- **DESCRIPTION OF THE TASK**: Beginning at the line that contains "Click the Profile link in status bar" and ending at the last line of the records below, retype each line exactly and add nothing.

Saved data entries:
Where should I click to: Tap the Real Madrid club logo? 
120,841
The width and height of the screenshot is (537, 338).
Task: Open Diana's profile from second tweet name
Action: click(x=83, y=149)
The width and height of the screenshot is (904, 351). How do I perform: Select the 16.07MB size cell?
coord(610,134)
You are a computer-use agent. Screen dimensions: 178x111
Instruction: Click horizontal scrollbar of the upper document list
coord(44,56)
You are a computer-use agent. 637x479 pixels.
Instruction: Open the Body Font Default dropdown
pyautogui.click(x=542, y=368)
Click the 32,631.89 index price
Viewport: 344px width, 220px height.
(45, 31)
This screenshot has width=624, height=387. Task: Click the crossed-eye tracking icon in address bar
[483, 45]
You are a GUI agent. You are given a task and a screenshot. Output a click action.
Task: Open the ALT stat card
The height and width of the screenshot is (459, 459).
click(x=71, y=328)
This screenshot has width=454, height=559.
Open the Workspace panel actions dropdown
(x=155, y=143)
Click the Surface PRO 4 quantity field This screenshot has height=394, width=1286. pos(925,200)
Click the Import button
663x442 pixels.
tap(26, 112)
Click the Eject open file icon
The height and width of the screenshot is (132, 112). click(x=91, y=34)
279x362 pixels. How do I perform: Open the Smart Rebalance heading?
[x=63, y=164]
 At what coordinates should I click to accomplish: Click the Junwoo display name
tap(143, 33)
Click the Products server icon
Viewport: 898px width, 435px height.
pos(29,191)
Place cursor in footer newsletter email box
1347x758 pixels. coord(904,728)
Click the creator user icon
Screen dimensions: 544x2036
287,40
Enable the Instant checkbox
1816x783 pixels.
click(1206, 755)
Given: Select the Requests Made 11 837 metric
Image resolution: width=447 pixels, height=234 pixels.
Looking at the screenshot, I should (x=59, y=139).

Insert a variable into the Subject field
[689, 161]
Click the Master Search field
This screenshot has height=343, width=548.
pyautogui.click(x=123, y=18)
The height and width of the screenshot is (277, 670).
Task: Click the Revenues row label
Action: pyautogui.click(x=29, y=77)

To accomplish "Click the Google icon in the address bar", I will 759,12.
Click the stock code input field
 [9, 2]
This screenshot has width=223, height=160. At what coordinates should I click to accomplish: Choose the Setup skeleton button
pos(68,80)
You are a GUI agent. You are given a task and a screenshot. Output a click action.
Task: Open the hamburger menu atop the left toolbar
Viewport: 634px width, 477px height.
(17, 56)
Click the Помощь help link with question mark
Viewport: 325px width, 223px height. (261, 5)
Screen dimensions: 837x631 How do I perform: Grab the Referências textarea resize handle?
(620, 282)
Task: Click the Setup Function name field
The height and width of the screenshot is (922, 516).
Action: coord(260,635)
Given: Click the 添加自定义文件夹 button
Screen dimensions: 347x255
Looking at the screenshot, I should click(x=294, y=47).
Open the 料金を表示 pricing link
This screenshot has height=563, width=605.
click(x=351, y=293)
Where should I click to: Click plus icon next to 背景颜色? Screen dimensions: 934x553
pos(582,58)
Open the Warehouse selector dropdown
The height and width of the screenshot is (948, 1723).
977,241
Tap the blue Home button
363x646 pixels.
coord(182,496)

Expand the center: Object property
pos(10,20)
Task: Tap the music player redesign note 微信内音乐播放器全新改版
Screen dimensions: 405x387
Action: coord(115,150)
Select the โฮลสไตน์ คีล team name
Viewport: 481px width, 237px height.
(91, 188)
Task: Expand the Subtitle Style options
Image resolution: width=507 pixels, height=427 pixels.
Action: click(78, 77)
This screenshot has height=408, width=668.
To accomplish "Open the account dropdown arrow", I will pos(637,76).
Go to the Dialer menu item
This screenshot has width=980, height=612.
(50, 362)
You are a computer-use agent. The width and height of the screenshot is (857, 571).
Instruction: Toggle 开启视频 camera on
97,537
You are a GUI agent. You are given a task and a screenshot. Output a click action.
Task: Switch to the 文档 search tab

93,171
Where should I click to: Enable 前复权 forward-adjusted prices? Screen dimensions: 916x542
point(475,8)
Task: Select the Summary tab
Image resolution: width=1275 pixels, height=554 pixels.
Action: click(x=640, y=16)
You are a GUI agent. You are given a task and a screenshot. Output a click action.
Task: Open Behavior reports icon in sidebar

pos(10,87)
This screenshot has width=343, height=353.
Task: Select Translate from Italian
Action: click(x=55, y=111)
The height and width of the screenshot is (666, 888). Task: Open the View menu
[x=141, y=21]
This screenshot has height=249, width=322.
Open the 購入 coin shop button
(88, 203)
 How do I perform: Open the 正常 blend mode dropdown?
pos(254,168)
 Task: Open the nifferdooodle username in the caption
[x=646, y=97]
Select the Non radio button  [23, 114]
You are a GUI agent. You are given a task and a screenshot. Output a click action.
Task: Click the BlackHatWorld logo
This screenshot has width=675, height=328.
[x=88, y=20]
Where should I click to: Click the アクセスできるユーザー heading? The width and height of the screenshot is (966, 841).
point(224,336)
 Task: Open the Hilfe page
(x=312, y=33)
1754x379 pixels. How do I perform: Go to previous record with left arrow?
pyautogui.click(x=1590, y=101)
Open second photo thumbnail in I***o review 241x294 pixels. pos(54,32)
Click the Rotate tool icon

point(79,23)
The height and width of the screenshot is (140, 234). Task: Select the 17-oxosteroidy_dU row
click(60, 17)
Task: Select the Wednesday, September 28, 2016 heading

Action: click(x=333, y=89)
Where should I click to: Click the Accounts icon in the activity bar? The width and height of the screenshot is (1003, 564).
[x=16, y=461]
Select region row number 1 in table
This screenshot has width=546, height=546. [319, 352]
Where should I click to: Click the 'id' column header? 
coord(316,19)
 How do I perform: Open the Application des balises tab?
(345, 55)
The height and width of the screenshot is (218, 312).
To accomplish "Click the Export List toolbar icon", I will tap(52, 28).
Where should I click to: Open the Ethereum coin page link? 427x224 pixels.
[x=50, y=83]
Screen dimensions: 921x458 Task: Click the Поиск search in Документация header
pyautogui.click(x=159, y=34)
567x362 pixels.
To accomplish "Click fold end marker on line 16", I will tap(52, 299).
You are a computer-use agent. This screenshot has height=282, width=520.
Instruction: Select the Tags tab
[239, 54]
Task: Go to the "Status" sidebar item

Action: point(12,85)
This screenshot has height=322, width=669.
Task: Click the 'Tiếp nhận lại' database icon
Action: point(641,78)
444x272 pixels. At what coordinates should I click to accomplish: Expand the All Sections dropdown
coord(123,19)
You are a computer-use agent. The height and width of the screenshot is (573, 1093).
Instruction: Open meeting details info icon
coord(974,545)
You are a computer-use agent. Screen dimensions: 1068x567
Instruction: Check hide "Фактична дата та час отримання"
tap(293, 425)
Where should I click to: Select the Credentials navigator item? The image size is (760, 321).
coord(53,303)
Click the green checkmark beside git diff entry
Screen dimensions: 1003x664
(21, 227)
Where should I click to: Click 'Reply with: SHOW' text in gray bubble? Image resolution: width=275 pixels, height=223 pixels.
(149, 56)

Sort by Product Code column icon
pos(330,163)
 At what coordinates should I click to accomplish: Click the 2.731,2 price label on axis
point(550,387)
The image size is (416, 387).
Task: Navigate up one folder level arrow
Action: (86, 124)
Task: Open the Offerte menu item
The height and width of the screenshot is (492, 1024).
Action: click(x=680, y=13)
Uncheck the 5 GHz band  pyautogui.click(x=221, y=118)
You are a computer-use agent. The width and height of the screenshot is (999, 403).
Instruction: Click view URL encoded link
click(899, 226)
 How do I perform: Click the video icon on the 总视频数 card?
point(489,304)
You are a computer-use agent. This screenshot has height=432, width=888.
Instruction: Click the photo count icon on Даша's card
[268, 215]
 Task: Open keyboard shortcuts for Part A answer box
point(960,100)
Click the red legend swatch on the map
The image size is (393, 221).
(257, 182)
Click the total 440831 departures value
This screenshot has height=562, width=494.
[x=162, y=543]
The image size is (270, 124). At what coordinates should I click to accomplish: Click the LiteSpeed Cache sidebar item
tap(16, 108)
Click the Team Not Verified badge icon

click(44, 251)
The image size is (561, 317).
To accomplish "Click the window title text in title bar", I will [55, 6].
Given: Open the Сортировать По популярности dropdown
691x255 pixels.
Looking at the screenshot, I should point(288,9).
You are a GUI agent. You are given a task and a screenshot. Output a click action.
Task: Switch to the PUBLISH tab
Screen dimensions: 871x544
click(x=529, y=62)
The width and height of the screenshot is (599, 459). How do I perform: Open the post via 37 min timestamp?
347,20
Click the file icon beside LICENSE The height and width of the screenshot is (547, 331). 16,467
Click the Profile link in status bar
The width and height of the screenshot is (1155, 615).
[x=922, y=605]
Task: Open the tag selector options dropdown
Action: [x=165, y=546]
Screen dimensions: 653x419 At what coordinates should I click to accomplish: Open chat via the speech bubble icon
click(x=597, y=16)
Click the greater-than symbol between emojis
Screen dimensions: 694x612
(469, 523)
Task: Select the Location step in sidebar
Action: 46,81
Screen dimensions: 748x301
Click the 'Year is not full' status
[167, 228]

- **TASK RESULT**:
Click the Profile link in status bar
The width and height of the screenshot is (1155, 615).
[x=922, y=605]
Task: Open the tag selector options dropdown
Action: [x=165, y=546]
Screen dimensions: 653x419 At what coordinates should I click to accomplish: Open chat via the speech bubble icon
click(x=597, y=16)
Click the greater-than symbol between emojis
Screen dimensions: 694x612
(469, 523)
Task: Select the Location step in sidebar
Action: 46,81
Screen dimensions: 748x301
Click the 'Year is not full' status
[167, 228]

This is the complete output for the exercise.